El-Mouallem, cité par Robert Fisk, se souvient : «Alors que j’attendais pour entrer dans la réunion, il y avait le chef du parti tunisien Ennahdha. L’émir a ordonné de lui payer 150 millions de dollars pour aider son parti Ennahdha aux élections (du 23 octobre 2011, remportées par Ennahdha, Ndlr)». El-Mouallem ajoute : «J’ai dit à l’émir : Vous aviez des relations très étroites avec Mouammar Kadhafi, alors pourquoi vous envoyez vos appareils pour attaquer la Libye et acceptez de faire partie de l’opération de l’Otan ».  L’Emir répond simplement: « Parce que nous ne voulons pas perdre notre élan à Tunis et en Egypte – et Kadhafi était responsable de la division du Soudan ». 

Par les armes, la diplomatie, l’argent et/ou les médias, le Qatar s’impose ainsi comme le sponsor principal de l’islam politique et fondamentaliste. On le voit en Tunisie avec ses liens très forts avec le parti Ennahda, avec la bénédiction des Etats-Unis, on le voit également en Libye ou encore au Mali avec le soutien financier et militaire qu’il apporte au groupe Ansar Dine. 

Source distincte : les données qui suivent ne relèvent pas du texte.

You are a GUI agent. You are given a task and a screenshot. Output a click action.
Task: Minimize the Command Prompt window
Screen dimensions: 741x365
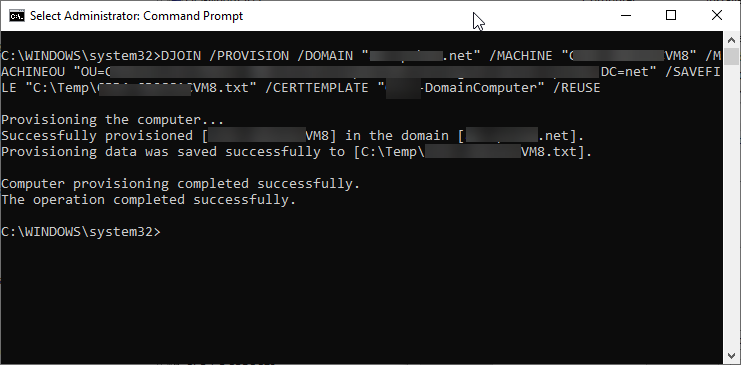point(626,16)
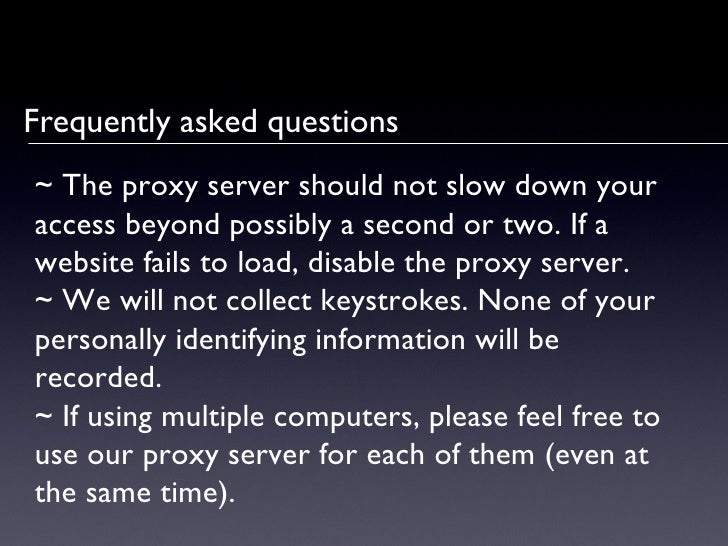Screen dimensions: 728x546
Task: Click the tilde before 'We will not collect'
Action: 44,299

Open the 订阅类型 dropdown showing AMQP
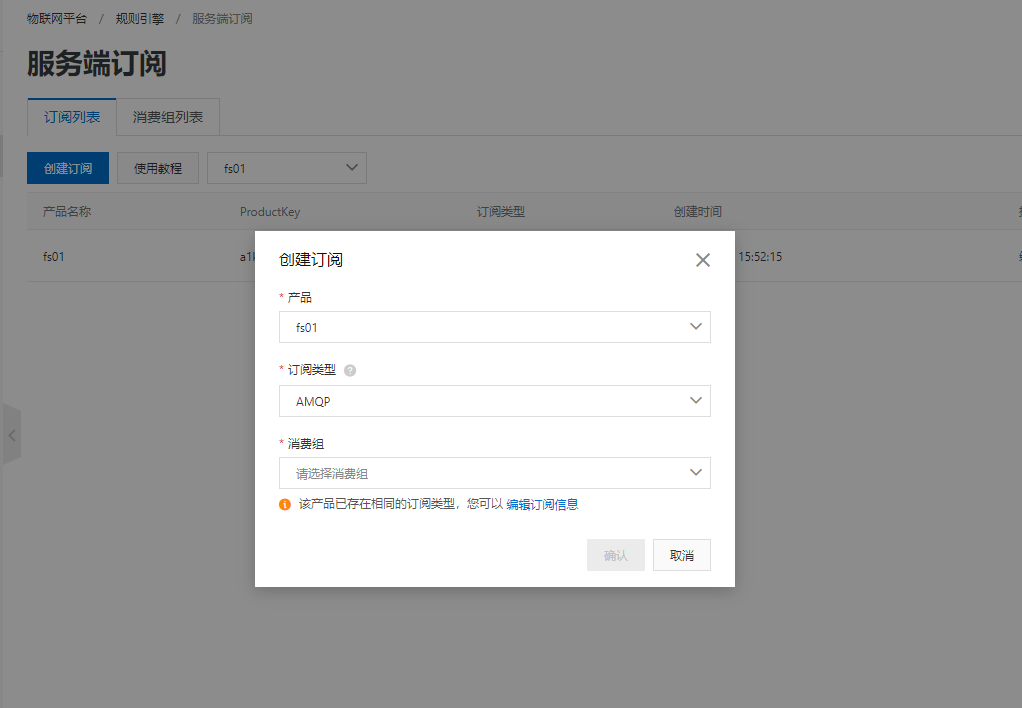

Bref, un soutien financier à la plupart des acteurs politico-militaires salafistes la branche la plus enragée des Frères musulmans hostiles aux régimes laïques et nationalistes arabes mais aussi une présence active, loin d’être innocente, dans de nombreux pays en conflit dans la région. 

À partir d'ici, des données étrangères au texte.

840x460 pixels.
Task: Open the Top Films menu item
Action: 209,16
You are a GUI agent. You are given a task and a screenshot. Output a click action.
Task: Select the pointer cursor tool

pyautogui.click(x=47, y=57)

Autant d'informations largement connues des politiques français en poste depuis trois ans, alertés en cela par la Direction du Renseignement Militaire ou la DGSE. Malgré tout à chaque crise régionale, le scénario de l’alliance franco-qatarie se répète  : la France apporte son poids international et sa voix au Conseil de sécurité des Nations unies, le Qatar ses leviers régionaux, ses finances et parfois comme en Libye ses armes ou ses services de renseignement. « Tout le monde est content. Pour combien de temps ? » interroge Alain Chouet, dubitatif.